Into the all or nothing culture wars, and the all or nothing wars between the so-called New Atheists and religion the election of President elect Obama reintroduces nuance. President elect Obama's ability to believe in Jesus, yet question, is going to rescue American religion in general and Christianity in particular, from the extremes.

There is no way to understand President elect Obama's victory as anything less than the start of not just a monumental political change but a spiritual revolution as well.

Full disclosure: I was raised by American missionaries -- Francis and Edith Schaeffer -- who became leaders within the American Evangelical subculture. When I was in my twenties I was their sidekick. We Schaeffers had a lot to do with the formation of the Religious Right. (Sorry!) In the mid 1980s I escaped my tribe's literal-minded religion and currently go to a Greek Orthodox Church. I've also been one of President elect Obama's most vocal and prolific -- judging by the amount I've written -- supporters.

The pro and anti God industry churns. I know. I've worked this turf for years. But there is a new sheriff on the religion beat. He's smart! President elect Obama is a knowledgeable fan of the theologian Reinhold Niebuhr, has lectured seriously on his faith and the relationship of church and state, and is not a nominal Christian for political purposes, but someone who actually prays, believes and lives his faith.

To the New Atheists who think that with the resounding defeat of the Religious Right, we are entering a secular age, think again. Obama will block your path. He'll do it for the same reason he'll make the Religious Right's paranoid fantasies about him soon seem shamefully ridiculous. That's because President elect Obama is that rarest of all rare people: a thoughtful, compassionate and likable statesman who also is a thoughtful, compassionate and likable religious believer.

In the last few years there has been a spate of best selling books published that are for or against religion. All of them are by literalists who speak in fundamentalist tones. On the pro-religion side we find A Purpose Driven Life and the Left Behind series extolling a Jesus-solves-everything one note evangelical born-again message. On the flip side are the equally evangelistic one note New Atheist books including Sam Harris's The End of Faith, Daniel Dennett's Breaking the Spell, Richard Dawkins's The God Delusion and Christopher Hitchens's God Is Not Great.

The New Atheists' books provided a context for Bill Maher's movie Religulous, the most blunt instrument imaginable. Maher's documentary expands what Harris started in his book The End of Faith. Harris begins his book with a scene of a young Islamic terrorist in Jerusalem smiling as he commits suicide while blowing up a bus full of innocent people. In Religulous, Maher gleefully includes many more images of look-how-crazy-God-makes-everyone, religion-inspired violence. The Harris/Maher message is as clear: the world would be better off without religion.

There is another message in the Maher/New Atheist oeuvre: everyone must think in categories stripped of allegory.

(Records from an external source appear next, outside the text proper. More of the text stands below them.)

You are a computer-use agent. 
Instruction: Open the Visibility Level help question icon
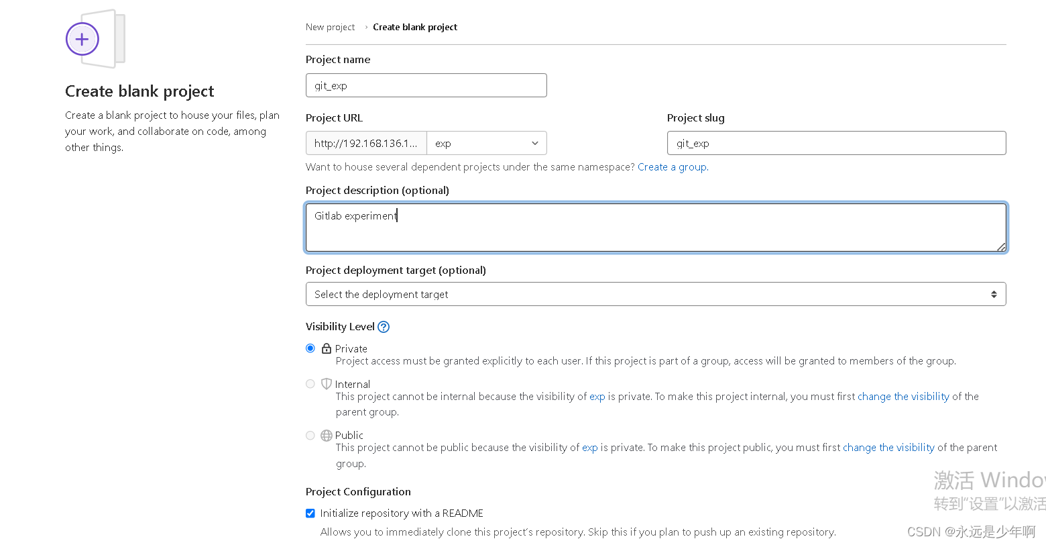pyautogui.click(x=384, y=327)
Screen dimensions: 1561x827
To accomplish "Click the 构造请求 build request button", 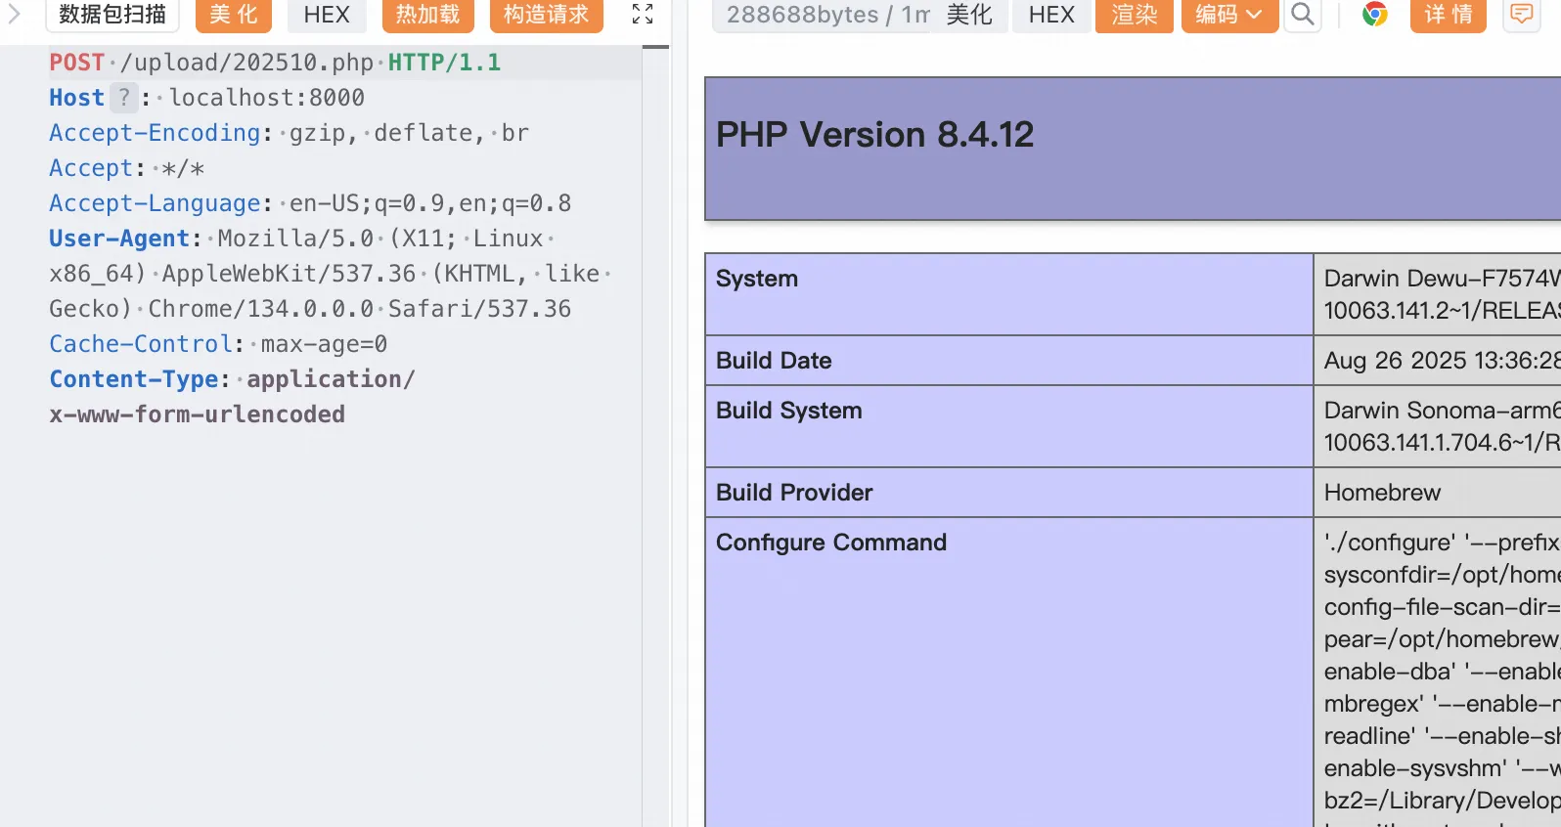I will [x=546, y=15].
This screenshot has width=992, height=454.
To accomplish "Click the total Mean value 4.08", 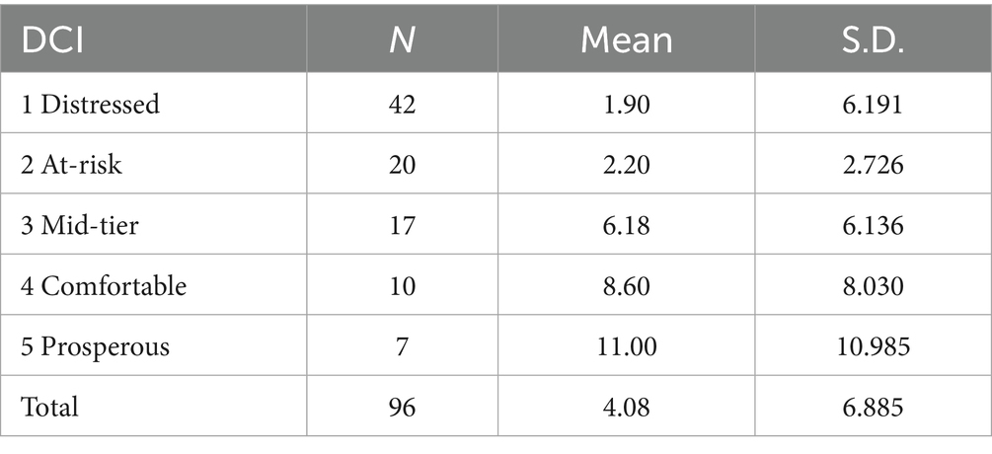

Forget the idea that perhaps one may hold two contradictory ideas at the same time, say that none of the stories in the Bible happened as written, but that they are true in more subtle ways than mere historicity, or that we're nothing but jumped up chimps, but are also connecting to a deeper reality when we say, "the Lord is my shepherd" and hope that he is.

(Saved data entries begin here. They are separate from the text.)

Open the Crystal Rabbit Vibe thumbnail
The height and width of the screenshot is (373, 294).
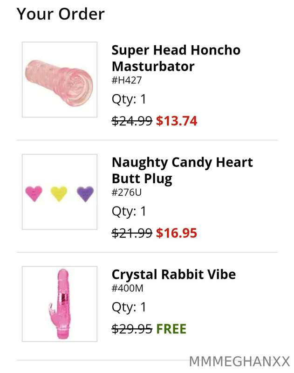click(60, 304)
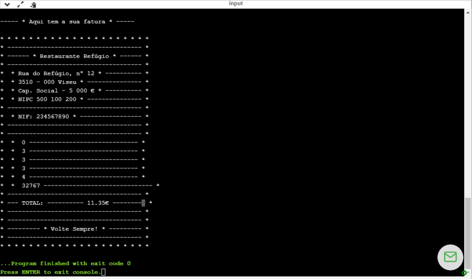Click the '32767' value in the invoice
Viewport: 472px width, 279px height.
pyautogui.click(x=31, y=186)
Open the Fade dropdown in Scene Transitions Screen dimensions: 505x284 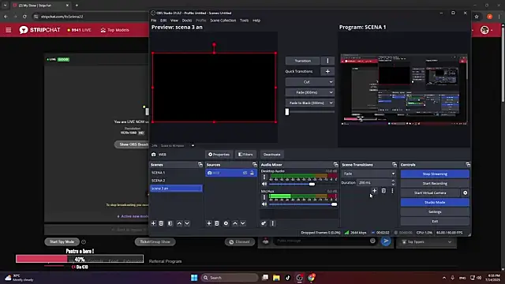pyautogui.click(x=368, y=174)
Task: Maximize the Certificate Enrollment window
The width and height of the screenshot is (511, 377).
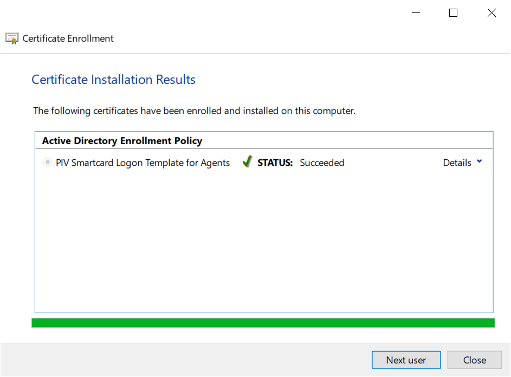Action: click(454, 13)
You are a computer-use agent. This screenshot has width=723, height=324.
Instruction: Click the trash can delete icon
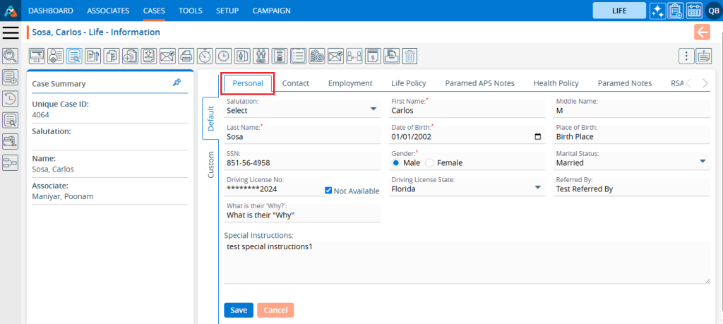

The New Atheists don't seem to "get" grown up allegory any more than the fundamentalists of the Religious Right do, let alone literary imagination. And both the Religious right and the New Atheists also seems oblivious to serious religious thinkers from Confucius to the Sufi poets, from Reinhold Niebur to one of Reinhold Niebuhr's biggest fans; President elect Obama.

Maher's world contains no Pastor Deitrick Bonhoffer (martyred for trying to assassinate Hitler, and who defined the intellectual and theological terms for resistance to state tyranny based on Christian ethics), or the intellectual man of letters and convert from atheism to the Roman Catholic Church, Malcolm Muggeridge, let alone an awareness of the prayers written by the "atheist" W.E.B. Du Bois for his students, a poignant demonstration that faith is not so easily abandoned.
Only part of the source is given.